Although it is possible to learn a taxonomy from the internet by automatic means, it is extremely challenging. On the other hand, tagging or topic detection is more computationally tractable. Today, we will look into several methods for topic detection from the point view of keyword extraction. Before diving into keyword extraction, it is worth of mentioning that other approaches are also available for topic detection. For example, document classification, assigning a document to one or more classes, can serve the purpose too. However, this approach has many limitations. First of all, it is not flexible as the classes are predefined. Given the quick evolving pace of our world, new classes have to been added frequently and the models have to be trained again and again. Second, current machine learning techniques are not effective or efficient to handle a very large number of classes, which is a usual situation in topic detection. Third, document classification, a supervised learning approach, requires training datasets. The larger the training data, the better. But labeling large training data is labor intensive and of high cost. Besides, human labeling is biased and subjective. It is hard for people to agree upon all the labels/tags of training data.

The goal of keyword extraction is to automatically extract relevant terms from a document.
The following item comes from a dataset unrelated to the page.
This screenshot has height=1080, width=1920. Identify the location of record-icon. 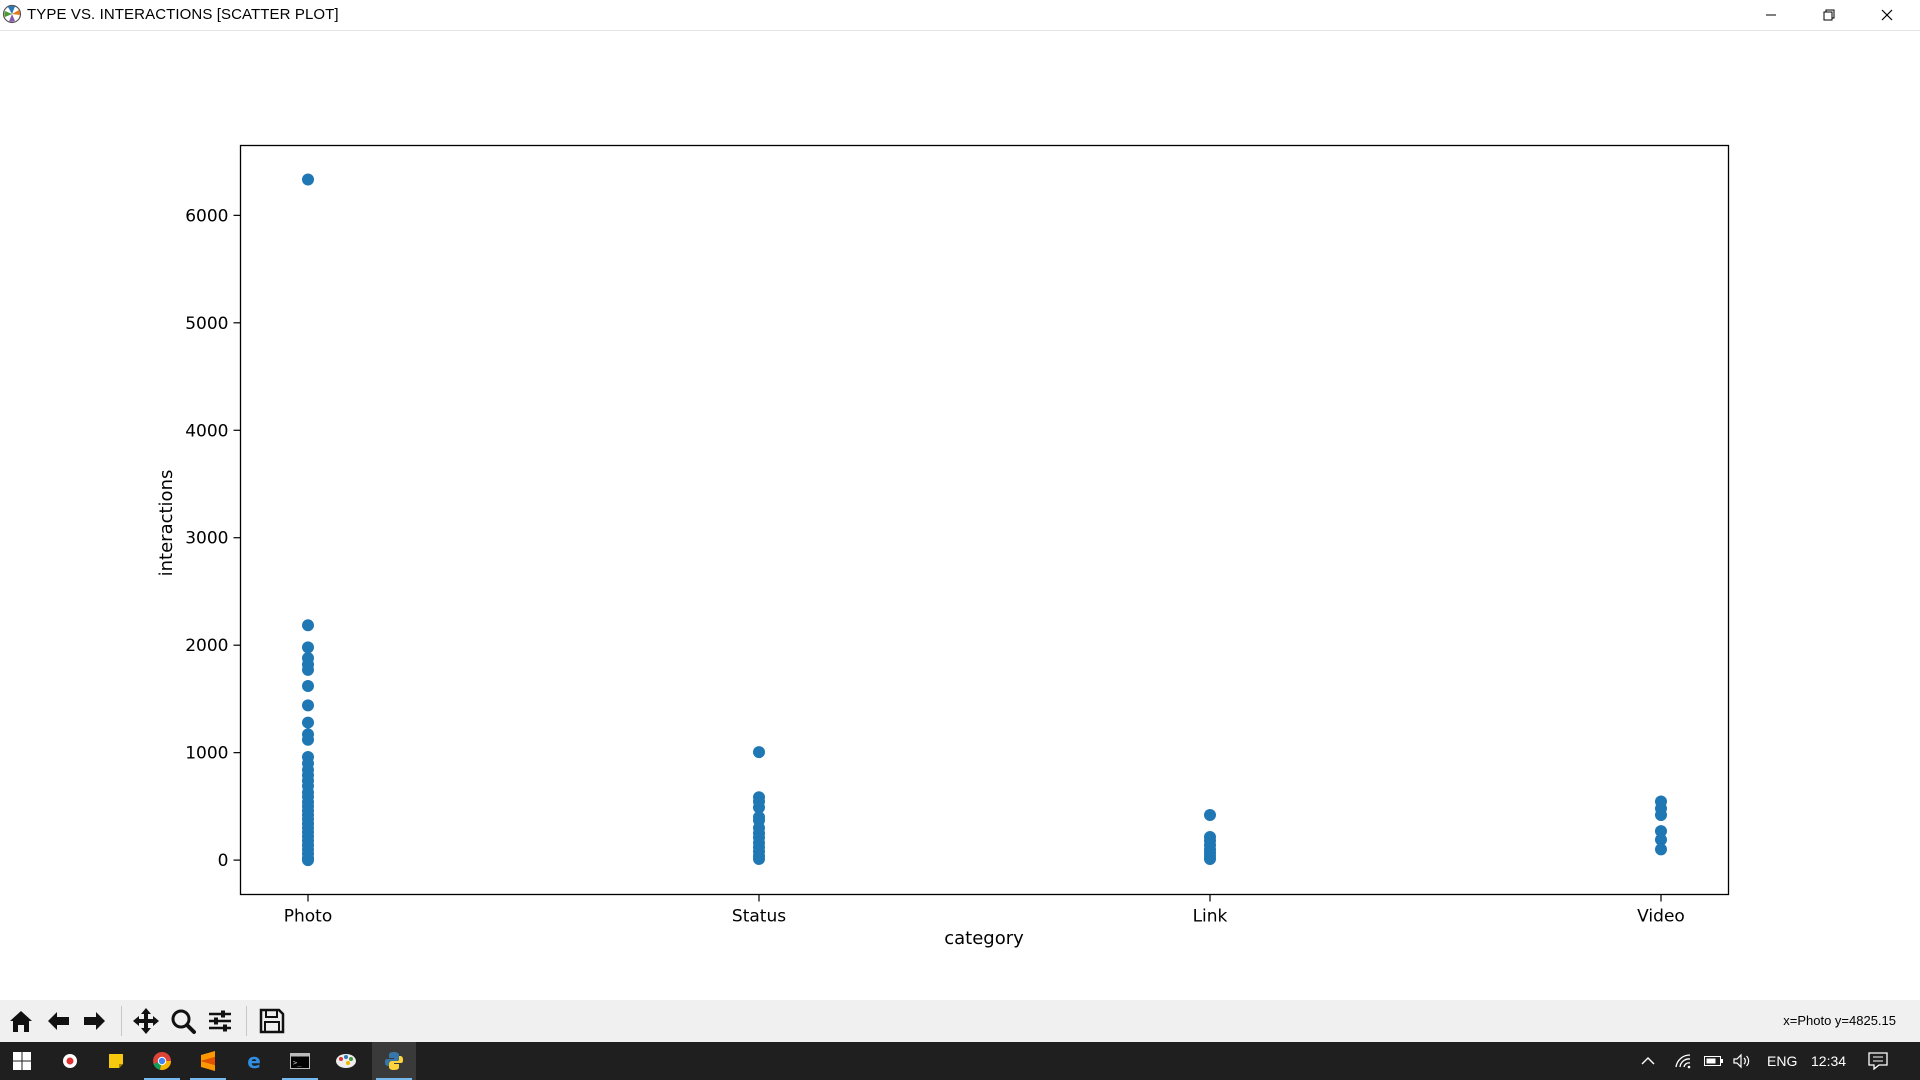
(70, 1061).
Since it is about relevance, you will probably think of TF–IDF (term frequency–inverse document frequency) immediately. Yes, TF-IDF has been used for keyword extraction as it is intended to reflect how important a word is to a document in a collection or corpus. The TF-IDF value increases proportionally to the number of times a word appears in the document, but is offset by the frequency of the word in the corpus. There are many variations of TF-IDF functions, e.g. BM25F, a state-of-the-art one, widely used in document retrieval such as web search.
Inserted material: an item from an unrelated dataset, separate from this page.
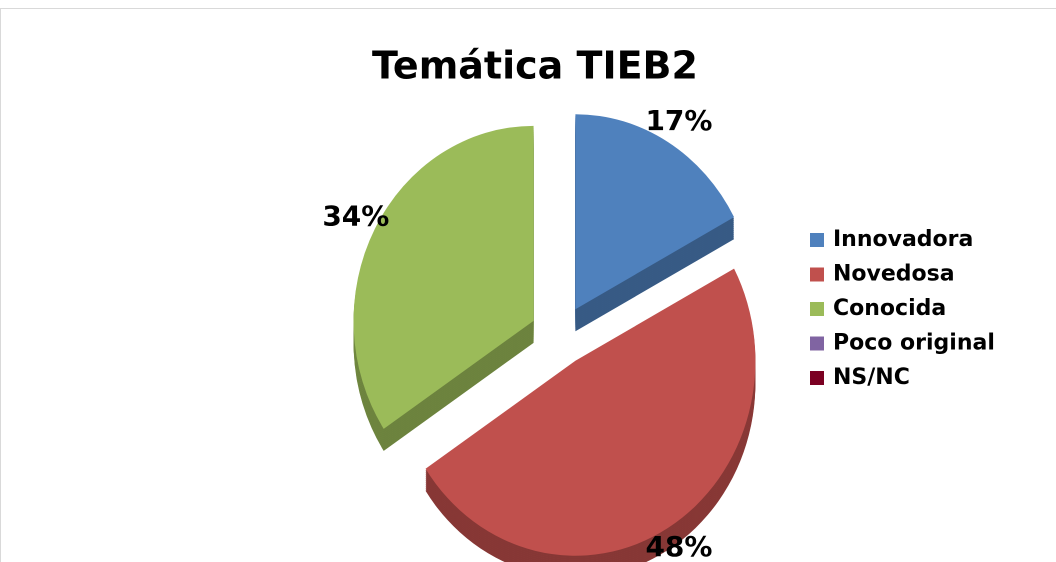 This screenshot has width=1056, height=562. I want to click on data-label: 34%, so click(356, 216).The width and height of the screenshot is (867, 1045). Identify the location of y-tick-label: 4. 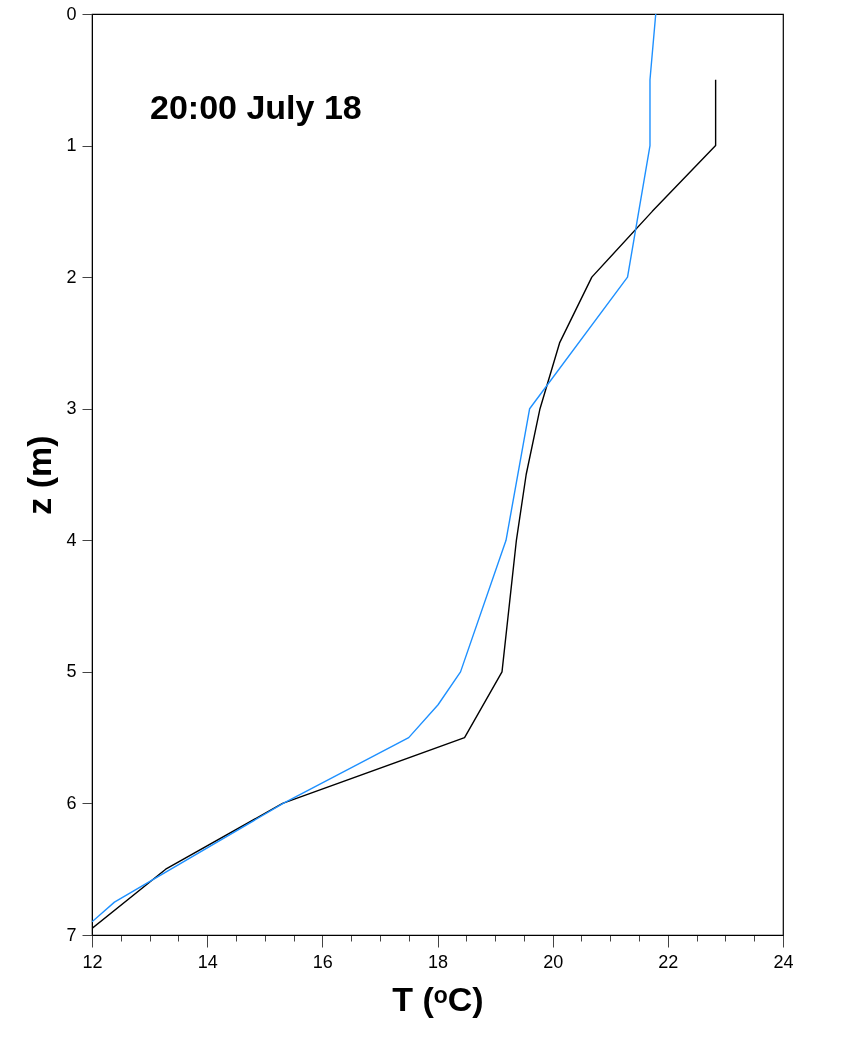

When a TF-IDF function is run against all words in a document, the words can be ranked by their scores. A higher score indicates that a word is more relevant to the document and thus provides a good heuristic to determine likely keyword candidates. Due to its simplicity, it is widely used for keyword extraction today. However, the approach of TF-IDF requires a corpus, which may be too small, or be biased, or even doesn’t exist in real world applications. Meanwhile, social media, a majority body of text in the cloud ear, are often short or very noisy. These also present challenges to the TF-IDF approach.
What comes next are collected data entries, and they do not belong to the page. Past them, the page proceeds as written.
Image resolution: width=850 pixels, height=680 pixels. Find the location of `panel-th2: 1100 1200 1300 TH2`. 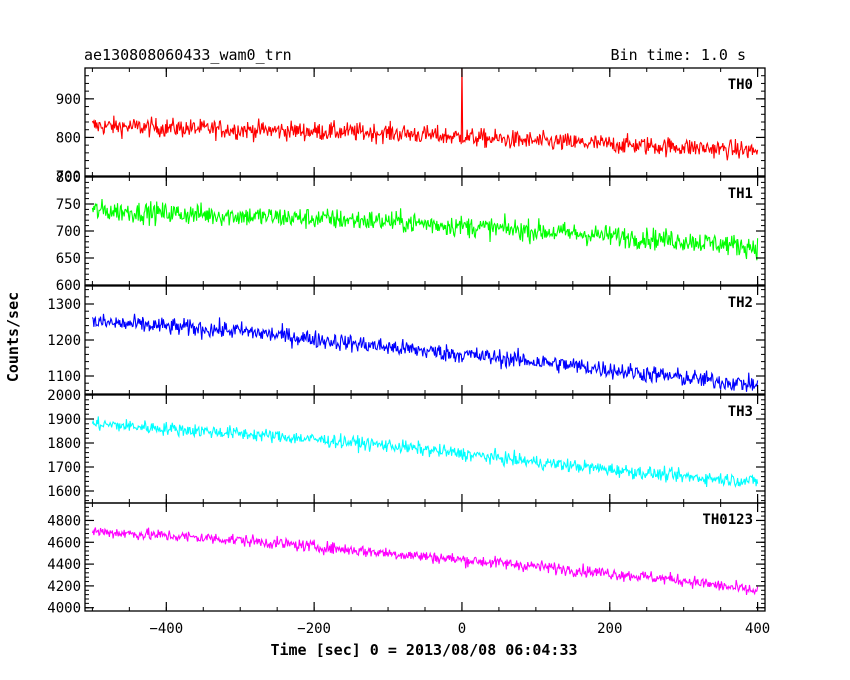

panel-th2: 1100 1200 1300 TH2 is located at coordinates (406, 340).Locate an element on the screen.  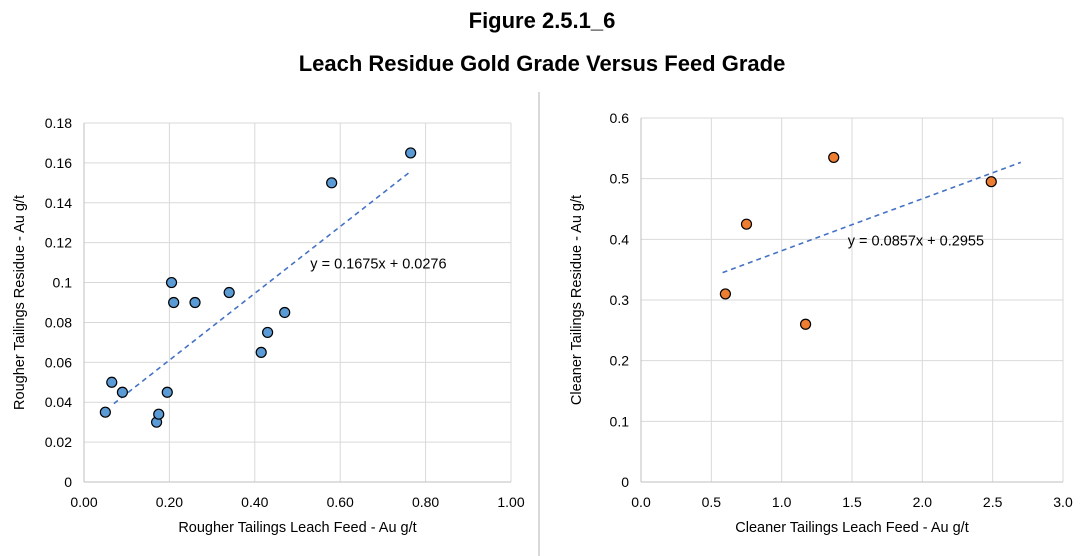
y-tick-label: 0.04 is located at coordinates (58, 402).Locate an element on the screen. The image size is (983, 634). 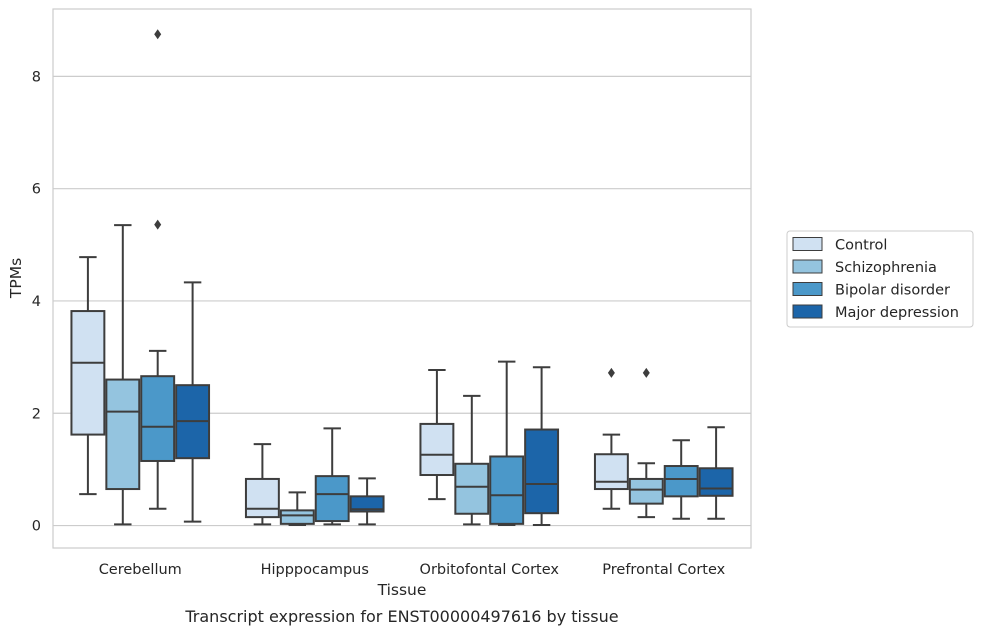
y-tick-label: 6 is located at coordinates (36, 190).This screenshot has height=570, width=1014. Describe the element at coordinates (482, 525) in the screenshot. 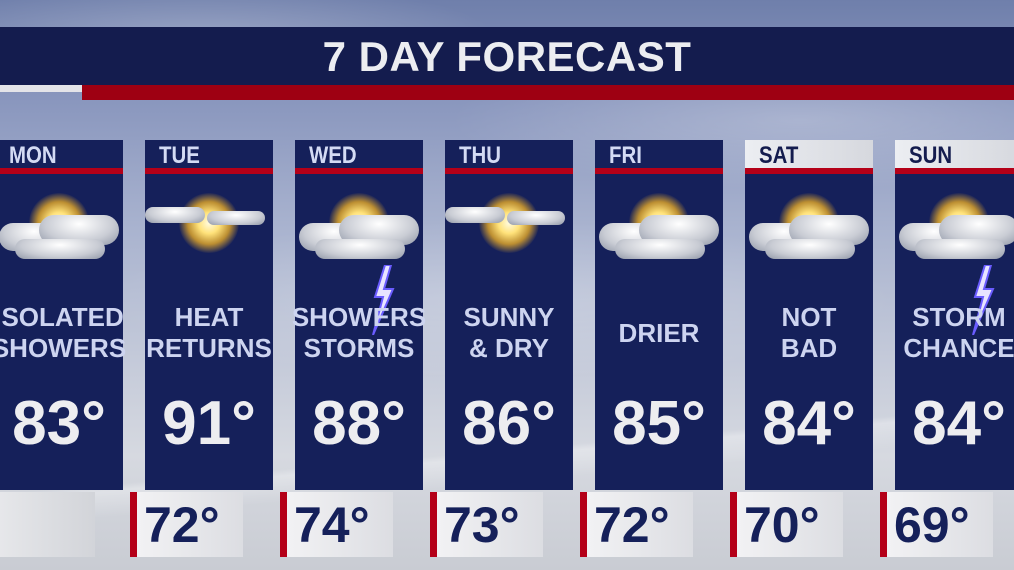

I see `low-temp: 73°` at that location.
We are particularly interested in domain-independent keyword extraction, which does not require a large corpus. This is a more natural approach as human doesn’t need a corpus to determine the keywords of documents. Matsuo and Ishizuka proposed such a method based on word co-occurrence statistical information where two terms in a sentence are considered to co-occur once. Their method is based on the observation that a general term is used relatively impartially with each frequent term, while significant terms show co-occurrence with particular terms. Therefore, the degree of bias of co-occurrence can be used as an indicator of term importance. The degree of co-occurence bias is measured by the χ2 statistic. In short, the algorithm selects frequent terms as a “standard” and then extracts terms with high deviation from them as keywords. To make the algorithm more stable and effective, the authors also proposed a refined χ2 value and clustering terms based on Jensen-Shannon divergence or mutual information. Overall, the algorithm consists of six steps:

  1. Stem words by Porter algorithm and extract phrases based APRIORI algorithm. Discard stop words.
  2. Select the top frequent terms up to 30% of running terms.
  3. Clustering frequent terms. Two terms are in the same cluster if either their Jensen-Shannon divergence or mutual information is above the threshold.
  4. Calculate the expected co-occurrence probability
  5. Calculate the refined χ2 values that removes the maximal term.
  6. Output a given number of terms of largest refined χ2 values.

It was shown that this method achieves comparable performance to TD-IDF.